11 of 11 people found the following review helpful:
4.0 out of 5 stars
Classic Blues/Folk,
By Voodoo Chili (New Hampshire, USA) - See all my reviews
This review is from: Blues Songs Ballads (Audio CD)
This is a combination CD made from the original LPs "Got a Mind to Ramble" and "Blues, Songs, Ballads." An excellent example of the blues/folk revival of the early 1960s. The singing, guitar, and washtub bass are great. The only thing that keeps me from giving it five stars is that they left off the gospel classic "Just a Closer Walk with Thee" that was on the original "Got a Mind to Ramble" LP. But, it's still one of the best albums out there, and more than worth the price!

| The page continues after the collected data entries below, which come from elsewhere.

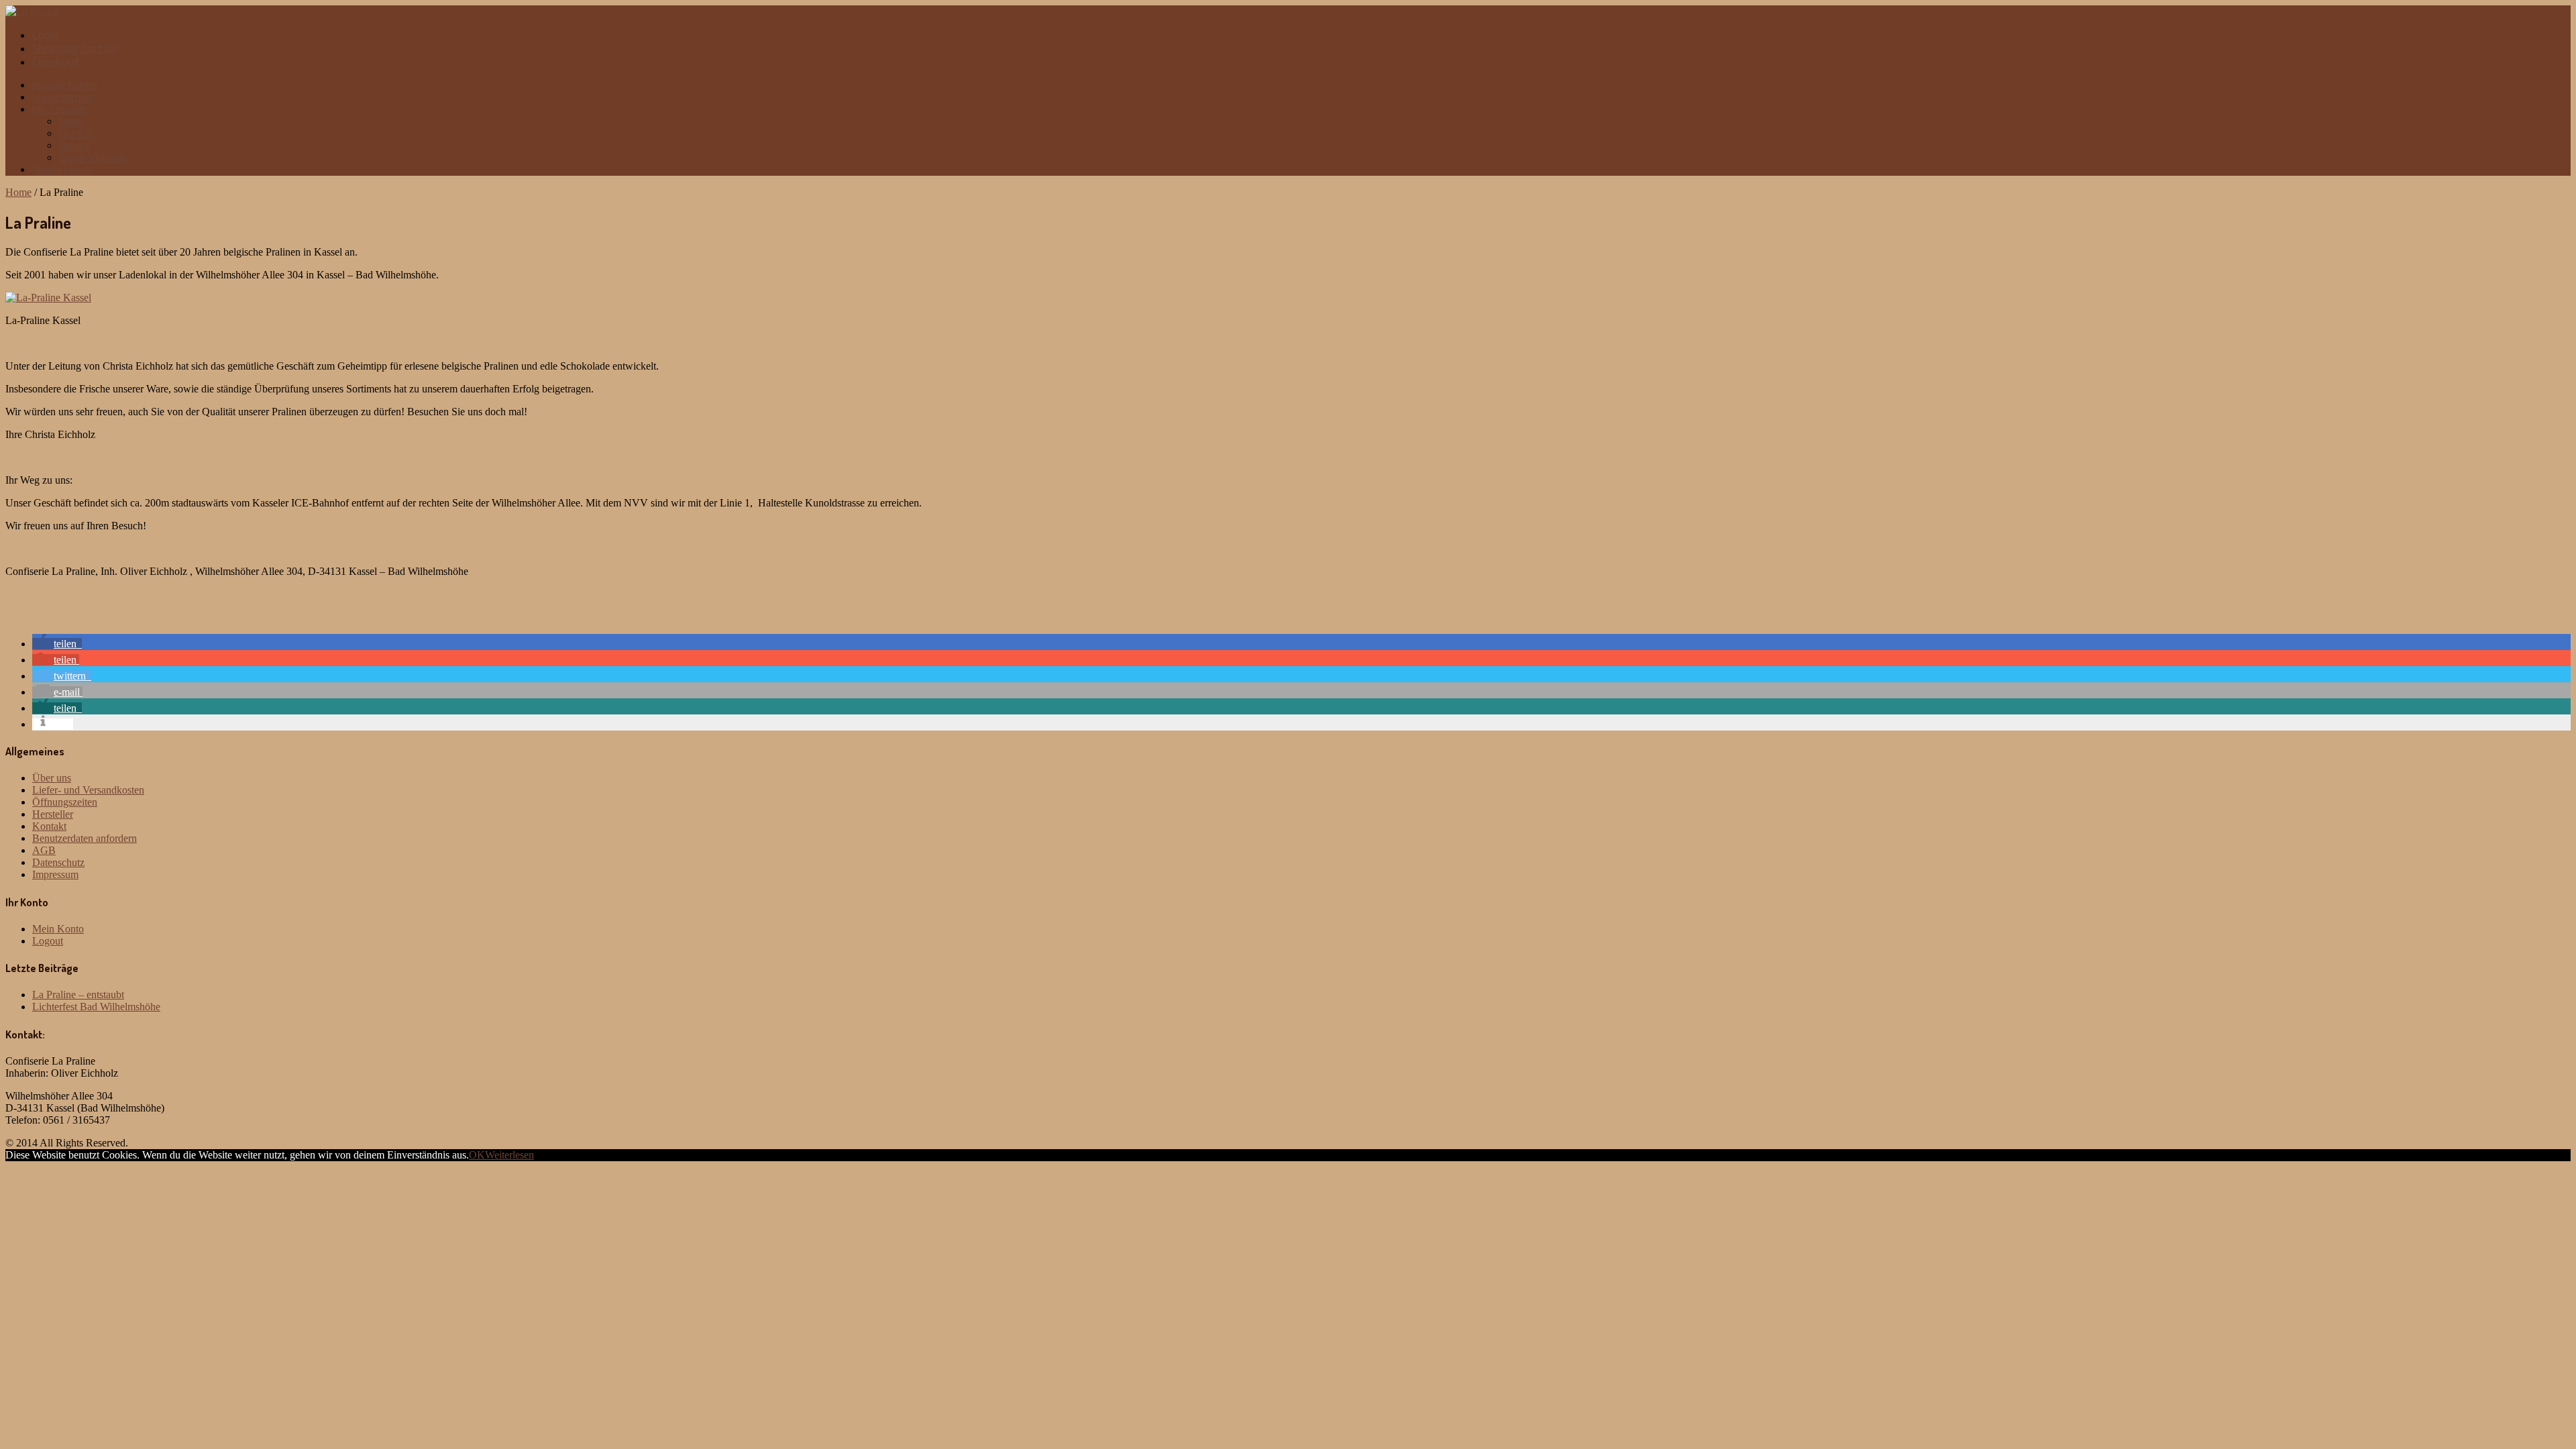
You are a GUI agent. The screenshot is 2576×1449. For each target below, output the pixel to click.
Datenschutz (58, 862)
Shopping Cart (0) (75, 48)
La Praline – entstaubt (78, 994)
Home (18, 192)
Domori (71, 121)
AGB (44, 850)
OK (477, 1155)
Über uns (51, 778)
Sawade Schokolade (93, 158)
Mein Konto (58, 928)
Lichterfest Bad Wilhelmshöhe (96, 1006)
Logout (47, 941)
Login (45, 35)
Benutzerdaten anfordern (84, 838)
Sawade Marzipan (63, 97)
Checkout (55, 61)
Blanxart (74, 146)
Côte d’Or (75, 133)
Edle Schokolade (60, 109)
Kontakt (49, 826)
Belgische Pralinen (64, 85)
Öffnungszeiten (64, 802)
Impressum (55, 874)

7 of 7 people found the following review helpful:
5.0 out of 5 stars
The seminal urban folk revival album of traditional blues,
By A Customer
This review is from: Blues Songs Ballads (Audio CD)
These two albums came out of the Club 47 period in Cambridge, before Dylan and Phil Ochs and the rest started writing the new stuff. With his easy focused baritone, Tom Rush prefigured the urban warm/cool later perfected by James Taylor and Jackson Browne (two songwriters whose work he was among the first to popularize in "The Circle Game." While Tom Rush stole from everyone, he also did their material better, and his versions of Staggerlee, Cocaine, Sister Kate, San Francisco Bay Blues have stayed in my brain for more than three decades now, overpowering all the other versions. This album and the very-influential-at-the-time "The Circle Game," which also was among the first recordings of Joni Mitchell, are two of the bricks at the foundation of folk-rock.